Written instruction 1: Render the entries below as a Markdown table with the columns "No." and "Entry line", one row per line, starting at the line that contains "At what coordinates should I click to accomplish: Click" and ending at the line that contains "tap(474, 35)", with both included and blank lines skipped.

Supplied passage:
3.1.1 The Assessing Officer was not satisfied with the explanation of the appellant and disallowed interest @ 12% on this advance. The disallowance worked out to Rs. 33,92,141/-.

3.2 During the course of appellate proceedings, the Ld. Counsel for the appellant has filed a written submission, which is summarized below:

(i) There was no nexus of funds borrowed and amounts advanced.
(ii) The purpose of acquiring 100% stake in M/s Vardhman Life Sciences (P) Ltd.

was for procurement of main raw materials.

(iii) Currently the appellant is importing raw material from China, thereby incurring huge import cost and irregular supply of the raw material.

(iv) The advance was made for business purpose.

(v) Judgment of Hon'ble Punjab & Haryana High Court in the case of M/s Abhishek Industries Ltd. (286 ITR 1) is not applicable, since advance was made to 100% subsidiary, who was to manufacture the products, which were raw materials for the appellant.

Written instruction 2: In the passage on the appellate proceedings, rewrite the part starting at "3.2 During the" and ending at "the raw material.", changing "appellant" to "assessee".

Task data:

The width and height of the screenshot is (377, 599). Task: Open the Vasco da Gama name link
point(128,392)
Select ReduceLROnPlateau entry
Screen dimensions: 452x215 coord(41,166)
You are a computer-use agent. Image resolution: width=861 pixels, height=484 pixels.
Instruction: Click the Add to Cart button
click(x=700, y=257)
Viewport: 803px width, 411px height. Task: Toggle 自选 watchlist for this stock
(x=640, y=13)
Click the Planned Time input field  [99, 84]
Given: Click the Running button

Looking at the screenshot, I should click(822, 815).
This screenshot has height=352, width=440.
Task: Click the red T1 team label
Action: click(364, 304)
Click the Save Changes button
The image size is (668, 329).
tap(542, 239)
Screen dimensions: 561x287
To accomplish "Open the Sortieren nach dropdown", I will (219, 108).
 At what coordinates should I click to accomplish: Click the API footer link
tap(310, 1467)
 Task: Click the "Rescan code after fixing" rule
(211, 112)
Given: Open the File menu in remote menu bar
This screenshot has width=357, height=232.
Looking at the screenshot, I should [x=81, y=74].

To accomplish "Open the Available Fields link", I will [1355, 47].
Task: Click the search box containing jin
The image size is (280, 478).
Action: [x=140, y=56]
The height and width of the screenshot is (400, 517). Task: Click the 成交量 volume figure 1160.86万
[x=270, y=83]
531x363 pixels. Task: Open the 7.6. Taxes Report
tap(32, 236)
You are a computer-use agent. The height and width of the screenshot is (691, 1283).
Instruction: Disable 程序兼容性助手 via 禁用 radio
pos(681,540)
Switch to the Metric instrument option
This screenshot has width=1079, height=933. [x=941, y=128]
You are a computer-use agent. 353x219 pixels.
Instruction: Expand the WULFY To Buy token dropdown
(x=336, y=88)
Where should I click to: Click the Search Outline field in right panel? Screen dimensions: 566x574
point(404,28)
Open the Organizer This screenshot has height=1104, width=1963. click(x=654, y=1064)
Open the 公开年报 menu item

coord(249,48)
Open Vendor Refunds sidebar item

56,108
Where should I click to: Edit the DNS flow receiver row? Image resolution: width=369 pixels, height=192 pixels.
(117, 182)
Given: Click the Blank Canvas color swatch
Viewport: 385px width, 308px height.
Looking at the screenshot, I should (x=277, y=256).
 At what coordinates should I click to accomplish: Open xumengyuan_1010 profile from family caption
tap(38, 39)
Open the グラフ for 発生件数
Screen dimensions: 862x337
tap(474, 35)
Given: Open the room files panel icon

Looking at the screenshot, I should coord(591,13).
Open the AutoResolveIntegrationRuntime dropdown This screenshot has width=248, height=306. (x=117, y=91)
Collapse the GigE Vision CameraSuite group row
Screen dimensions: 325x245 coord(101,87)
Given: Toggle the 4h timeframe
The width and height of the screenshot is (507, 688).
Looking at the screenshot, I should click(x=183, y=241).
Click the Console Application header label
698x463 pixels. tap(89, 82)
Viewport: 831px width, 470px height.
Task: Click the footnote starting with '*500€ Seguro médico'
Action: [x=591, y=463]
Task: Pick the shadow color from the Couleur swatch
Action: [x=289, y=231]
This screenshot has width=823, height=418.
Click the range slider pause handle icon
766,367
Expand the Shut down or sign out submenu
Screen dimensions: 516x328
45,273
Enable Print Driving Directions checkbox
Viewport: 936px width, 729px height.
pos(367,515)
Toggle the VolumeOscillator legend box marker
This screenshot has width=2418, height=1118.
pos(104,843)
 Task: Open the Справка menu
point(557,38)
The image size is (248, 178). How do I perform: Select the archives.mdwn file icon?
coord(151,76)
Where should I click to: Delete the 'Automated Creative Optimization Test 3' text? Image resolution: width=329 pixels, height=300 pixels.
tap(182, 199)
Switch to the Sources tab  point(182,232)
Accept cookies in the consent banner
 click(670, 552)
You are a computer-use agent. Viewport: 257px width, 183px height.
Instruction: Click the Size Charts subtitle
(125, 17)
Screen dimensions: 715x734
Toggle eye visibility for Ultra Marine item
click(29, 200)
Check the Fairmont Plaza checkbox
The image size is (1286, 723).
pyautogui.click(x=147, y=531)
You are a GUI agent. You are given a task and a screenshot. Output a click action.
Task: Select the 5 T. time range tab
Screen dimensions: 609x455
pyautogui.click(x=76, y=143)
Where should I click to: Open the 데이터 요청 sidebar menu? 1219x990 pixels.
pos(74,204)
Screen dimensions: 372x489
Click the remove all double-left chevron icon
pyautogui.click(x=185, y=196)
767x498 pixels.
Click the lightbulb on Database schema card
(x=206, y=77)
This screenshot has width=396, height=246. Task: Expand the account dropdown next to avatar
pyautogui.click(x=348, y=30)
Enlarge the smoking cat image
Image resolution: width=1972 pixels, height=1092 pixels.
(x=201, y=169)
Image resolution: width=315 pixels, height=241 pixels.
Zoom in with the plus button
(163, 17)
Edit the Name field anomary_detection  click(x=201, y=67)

Correct output 1:
| No. | Entry line |
|---|---|
| 1 |  At what coordinates should I click to accomplish: Click the API footer link |
| 2 | tap(310, 1467) |
| 3 |  Task: Click the "Rescan code after fixing" rule |
| 4 | (211, 112) |
| 5 | Given: Open the File menu in remote menu bar |
| 6 | This screenshot has width=357, height=232. |
| 7 | Looking at the screenshot, I should [x=81, y=74]. |
| 8 | To accomplish "Open the Available Fields link", I will [1355, 47]. |
| 9 | Task: Click the search box containing jin |
| 10 | The image size is (280, 478). |
| 11 | Action: [x=140, y=56] |
| 12 | The height and width of the screenshot is (400, 517). Task: Click the 成交量 volume figure 1160.86万 |
| 13 | [x=270, y=83] |
| 14 | 531x363 pixels. Task: Open the 7.6. Taxes Report |
| 15 | tap(32, 236) |
| 16 | You are a computer-use agent. The height and width of the screenshot is (691, 1283). |
| 17 | Instruction: Disable 程序兼容性助手 via 禁用 radio |
| 18 | pos(681,540) |
| 19 | Switch to the Metric instrument option |
| 20 | This screenshot has width=1079, height=933. [x=941, y=128] |
| 21 | You are a computer-use agent. 353x219 pixels. |
| 22 | Instruction: Expand the WULFY To Buy token dropdown |
| 23 | (x=336, y=88) |
| 24 | Where should I click to: Click the Search Outline field in right panel? Screen dimensions: 566x574 |
| 25 | point(404,28) |
| 26 | Open the Organizer This screenshot has height=1104, width=1963. click(x=654, y=1064) |
| 27 | Open the 公开年报 menu item |
| 28 | coord(249,48) |
| 29 | Open Vendor Refunds sidebar item |
| 30 | 56,108 |
| 31 | Where should I click to: Edit the DNS flow receiver row? Image resolution: width=369 pixels, height=192 pixels. |
| 32 | (117, 182) |
| 33 | Given: Click the Blank Canvas color swatch |
| 34 | Viewport: 385px width, 308px height. |
| 35 | Looking at the screenshot, I should (x=277, y=256). |
| 36 |  At what coordinates should I click to accomplish: Open xumengyuan_1010 profile from family caption |
| 37 | tap(38, 39) |
| 38 | Open the グラフ for 発生件数 |
| 39 | Screen dimensions: 862x337 |
| 40 | tap(474, 35) |

Correct output 2:
3.2 During the course of appellate proceedings, the Ld. Counsel for the assessee has filed a written submission, which is summarized below:

(i) There was no nexus of funds borrowed and amounts advanced.
(ii) The purpose of acquiring 100% stake in M/s Vardhman Life Sciences (P) Ltd.

was for procurement of main raw materials.

(iii) Currently the assessee is importing raw material from China, thereby incurring huge import cost and irregular supply of the raw material.